▶ [EXERCISE]
All lines holding the word "width" in the listing below need to be copied.

══════════

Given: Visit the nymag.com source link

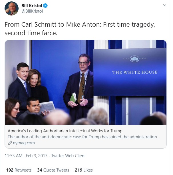Looking at the screenshot, I should 24,143.
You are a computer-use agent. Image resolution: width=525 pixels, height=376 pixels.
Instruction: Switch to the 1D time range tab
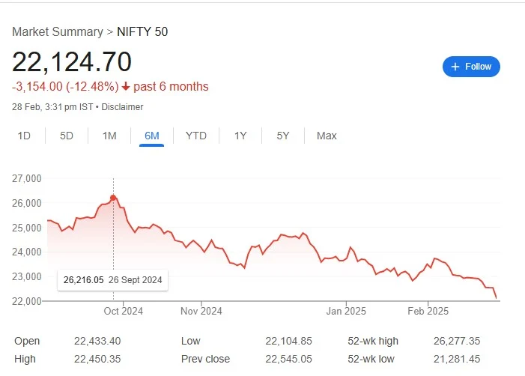(x=24, y=136)
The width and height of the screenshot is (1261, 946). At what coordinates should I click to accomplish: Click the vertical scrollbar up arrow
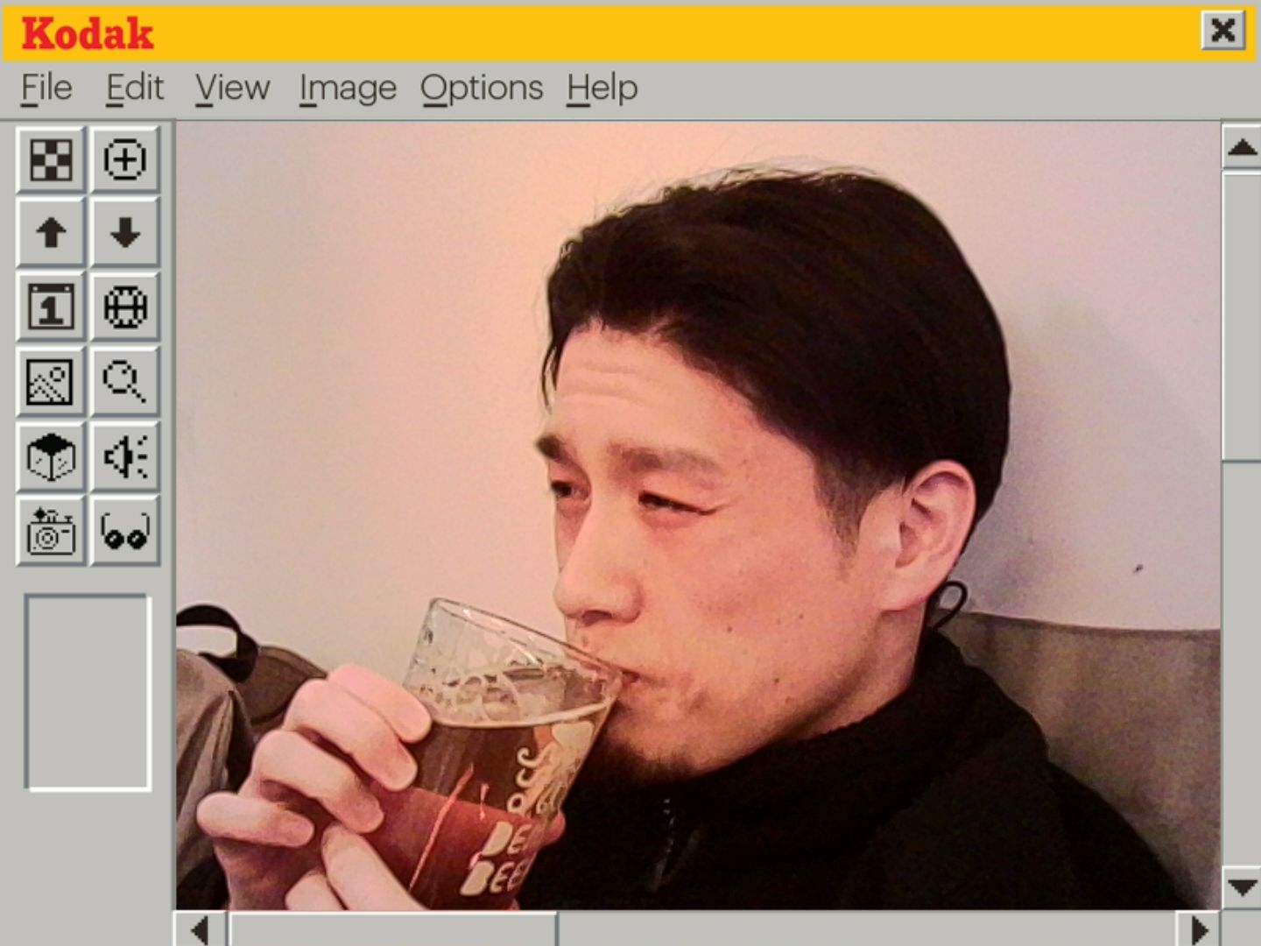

══════════

▶ [RESULT FOR THIS TASK]
You are a computer-use agent. Image resolution: width=525 pixels, height=376 pixels.
The width and height of the screenshot is (1261, 946). At what coordinates should I click to accomplish: Click the vertical scrollbar up arrow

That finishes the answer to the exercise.